Data for processing

.....

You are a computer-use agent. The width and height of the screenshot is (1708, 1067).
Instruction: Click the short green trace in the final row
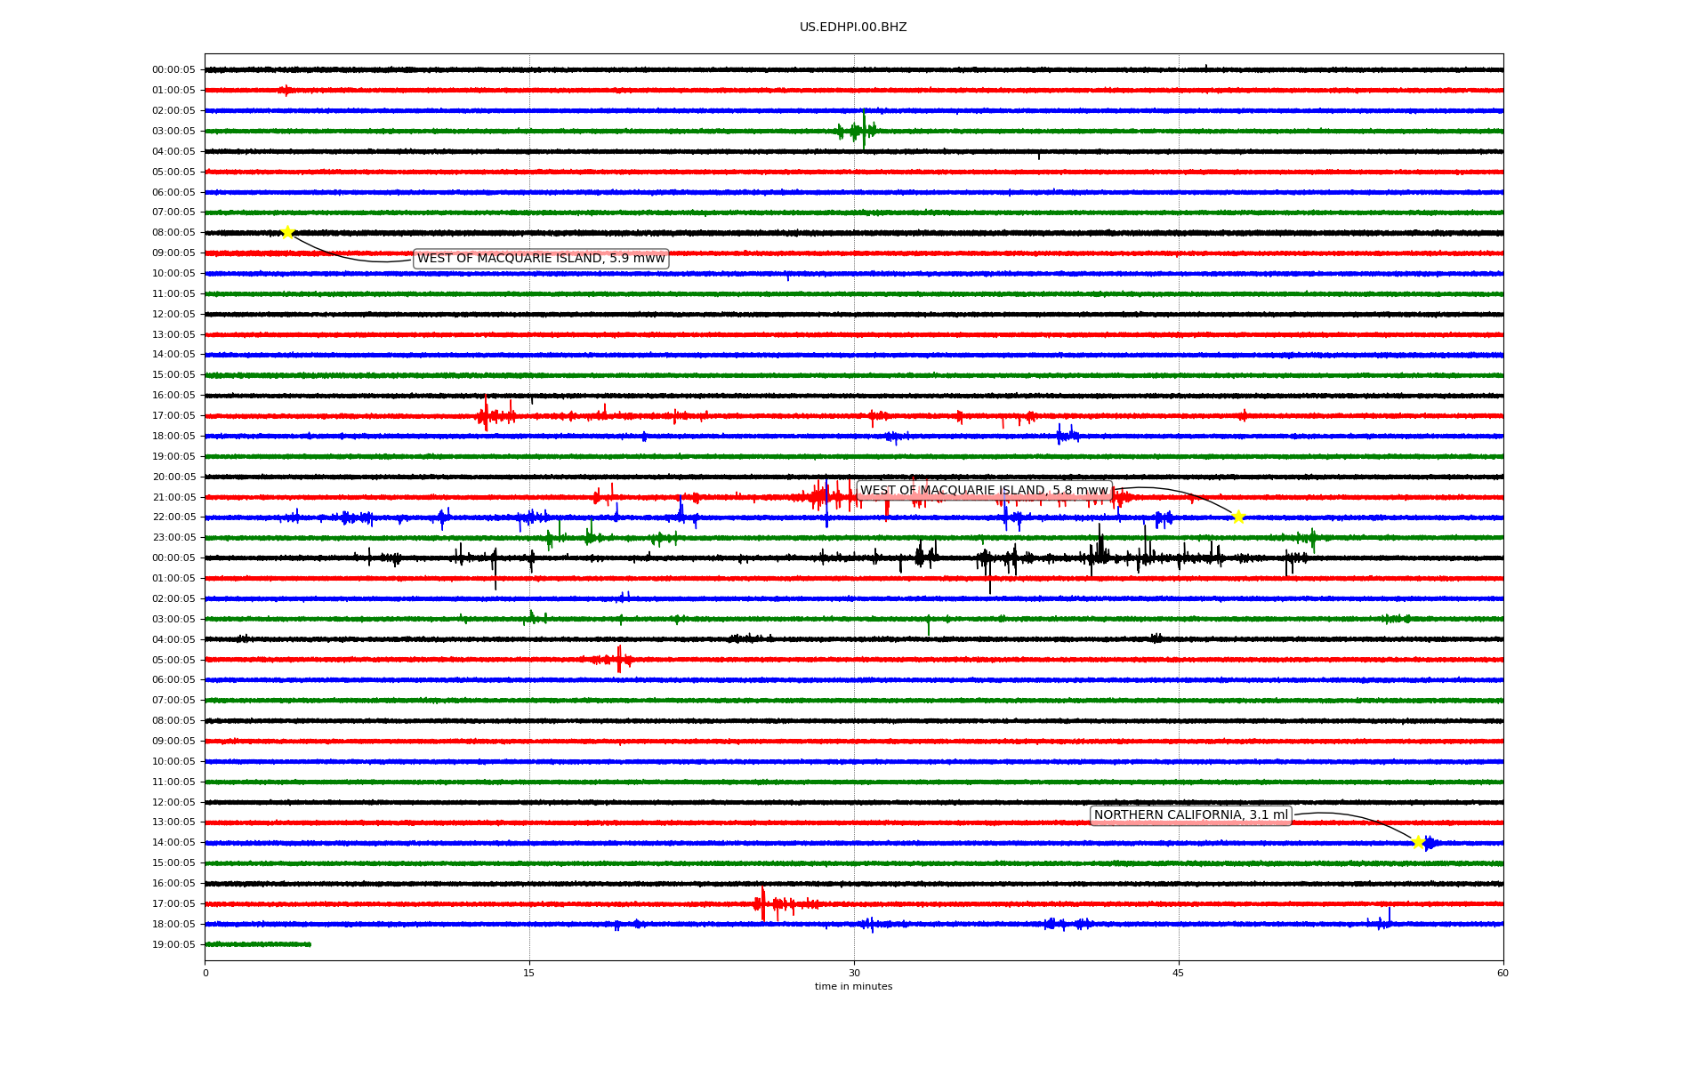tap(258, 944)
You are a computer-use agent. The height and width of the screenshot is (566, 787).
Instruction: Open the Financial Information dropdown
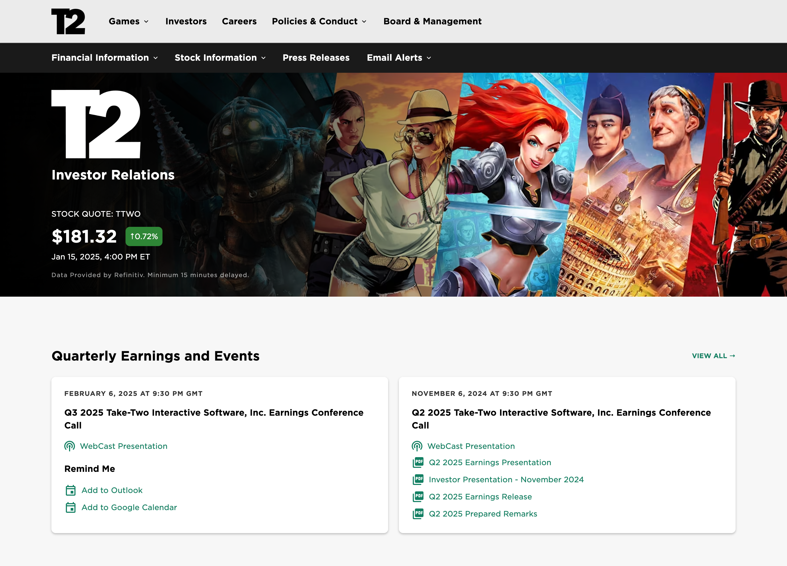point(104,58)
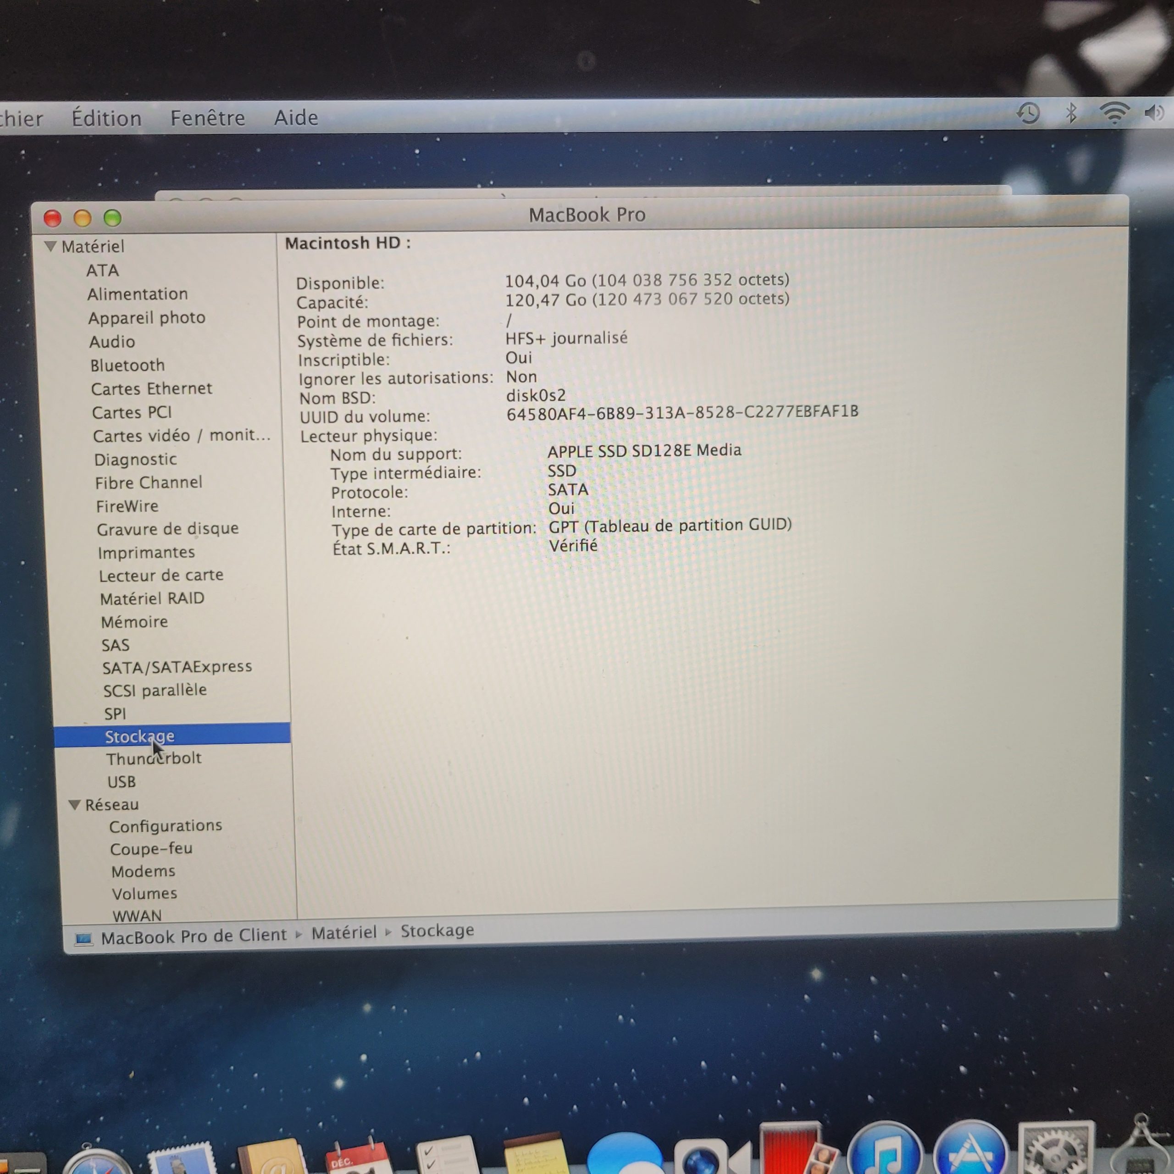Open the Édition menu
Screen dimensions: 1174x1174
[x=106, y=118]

.....

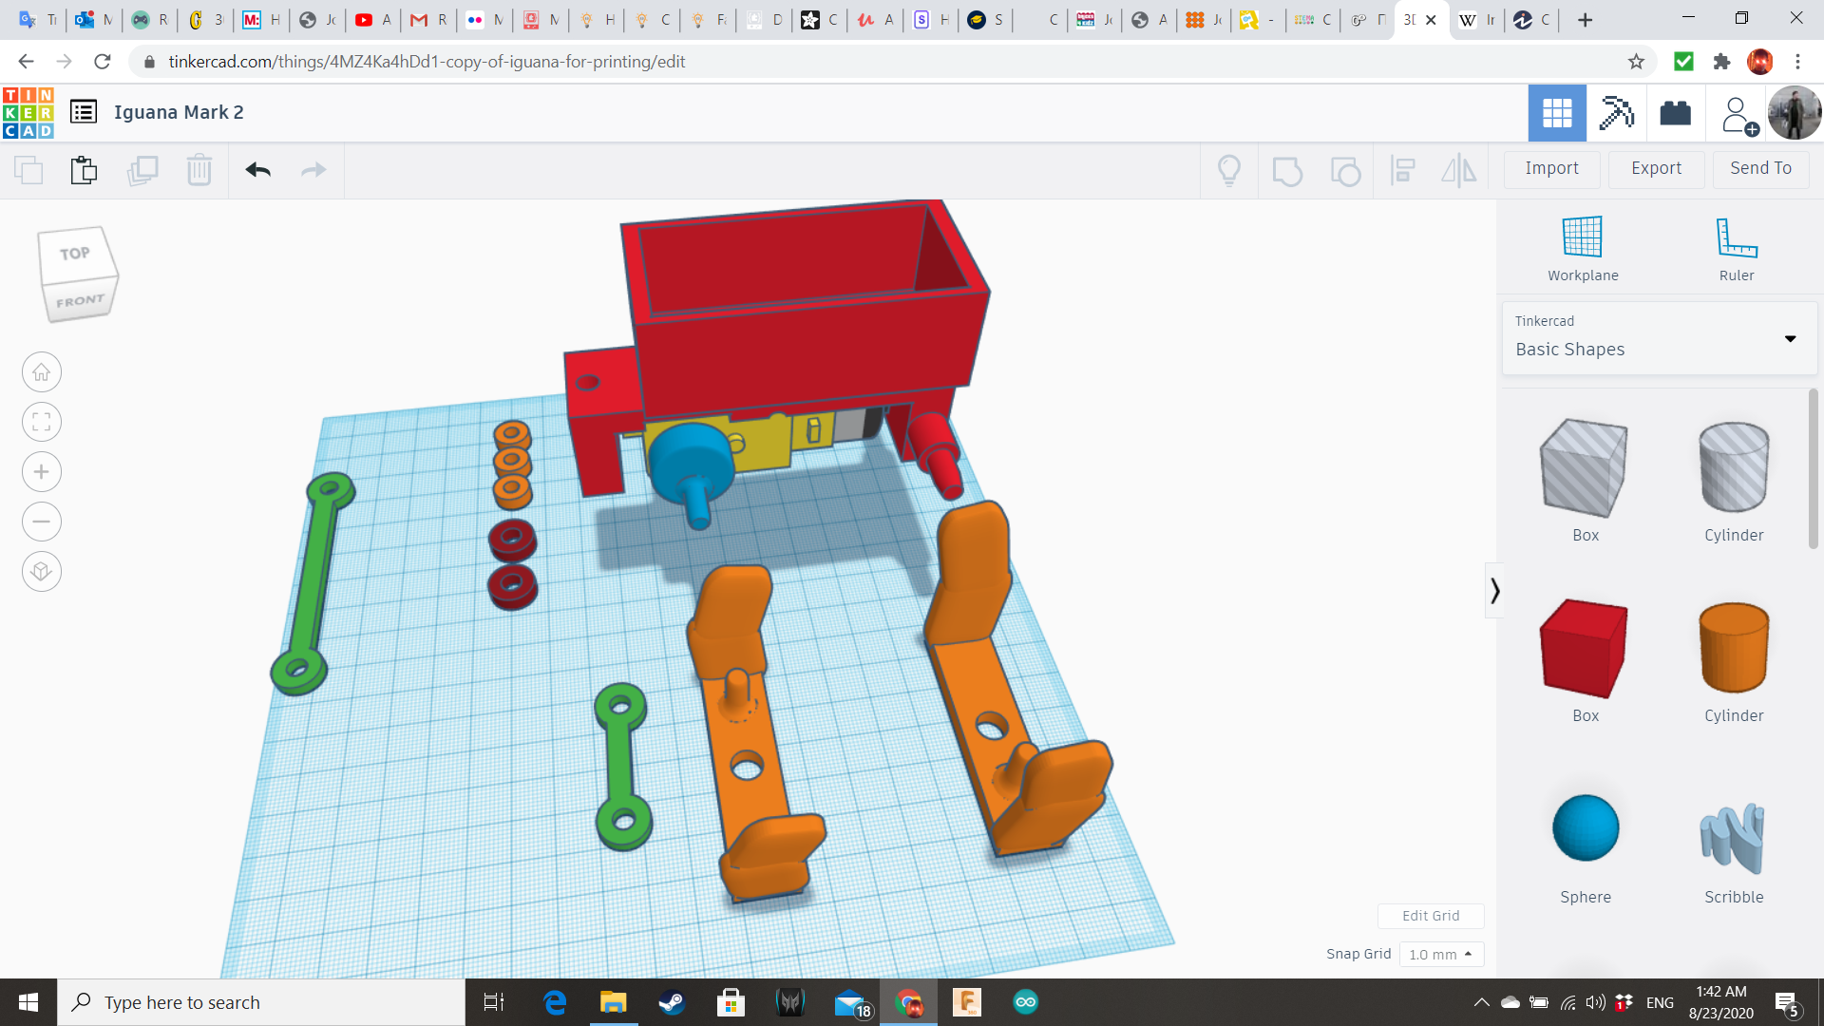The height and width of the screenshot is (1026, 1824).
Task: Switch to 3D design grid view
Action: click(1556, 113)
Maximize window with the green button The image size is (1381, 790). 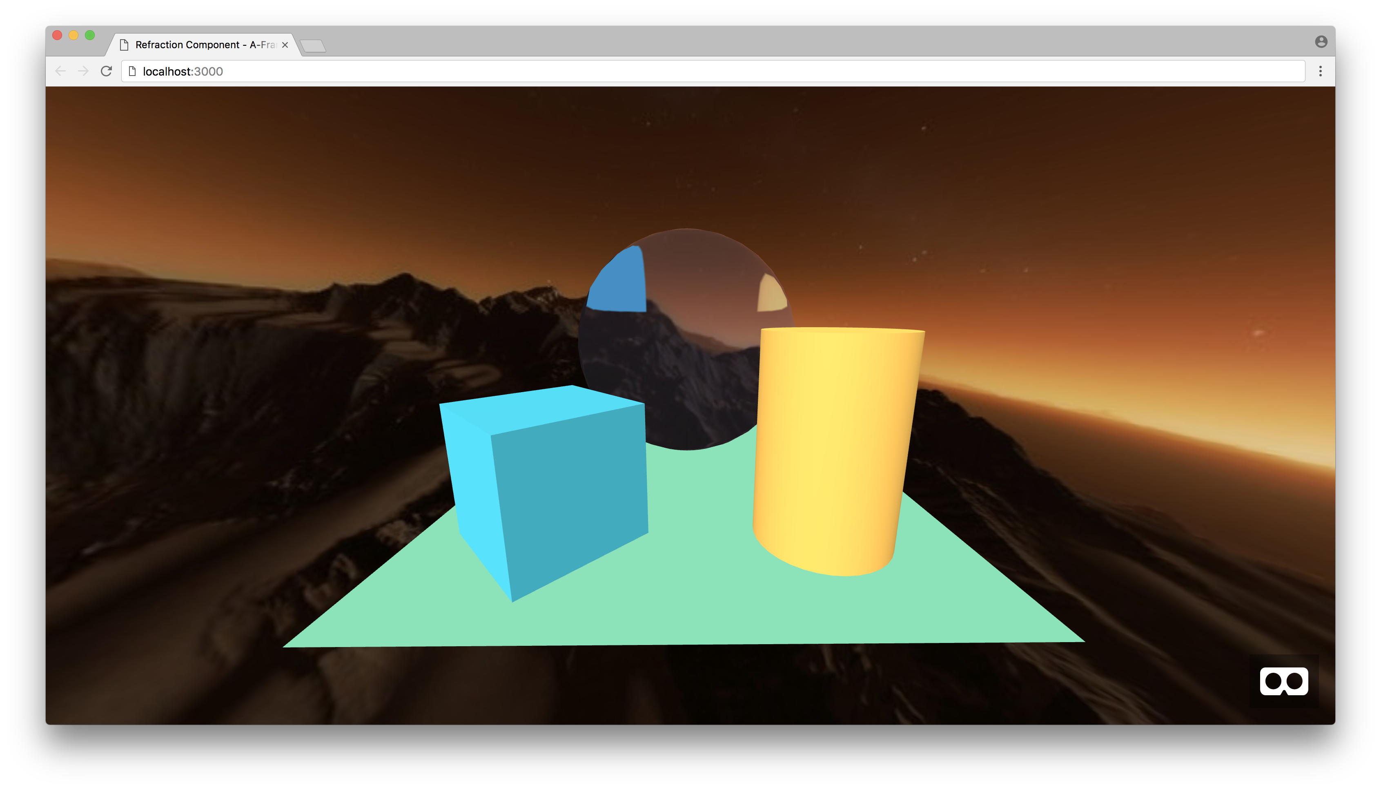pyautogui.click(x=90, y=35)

.....

Work request
Lines of the listing above that contain the word "agent" must all be copied.

Problem solution
You are a computer-use agent. The width and height of the screenshot is (1708, 1067).
You are a computer-use agent. The height and width of the screenshot is (566, 787).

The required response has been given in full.